**EXERCISE:** Pictures stay out. All the rest of the records must be repeated exactly.

**ENTRIES SUPPLIED:**
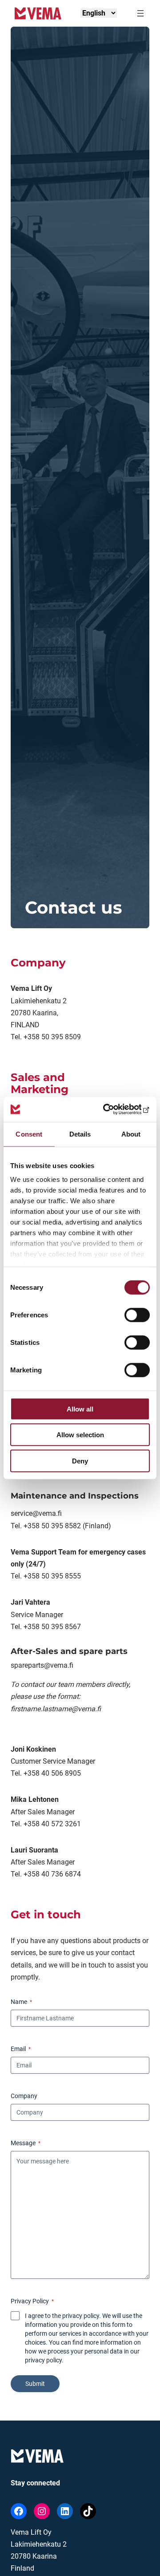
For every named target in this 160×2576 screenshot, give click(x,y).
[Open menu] (140, 13)
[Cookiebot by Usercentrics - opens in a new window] (113, 1109)
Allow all (80, 1408)
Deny (80, 1460)
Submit (35, 2383)
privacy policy (43, 2360)
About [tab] (131, 1133)
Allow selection (80, 1435)
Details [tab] (80, 1133)
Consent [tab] (29, 1133)
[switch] (137, 1315)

**THE ANSWER:**
For every named target in this 160×2576 screenshot, give click(x,y).
[Open menu] (140, 13)
[Cookiebot by Usercentrics - opens in a new window] (113, 1109)
Allow all (80, 1408)
Deny (80, 1460)
Submit (35, 2383)
privacy policy (43, 2360)
About [tab] (131, 1133)
Allow selection (80, 1435)
Details [tab] (80, 1133)
Consent [tab] (29, 1133)
[switch] (137, 1315)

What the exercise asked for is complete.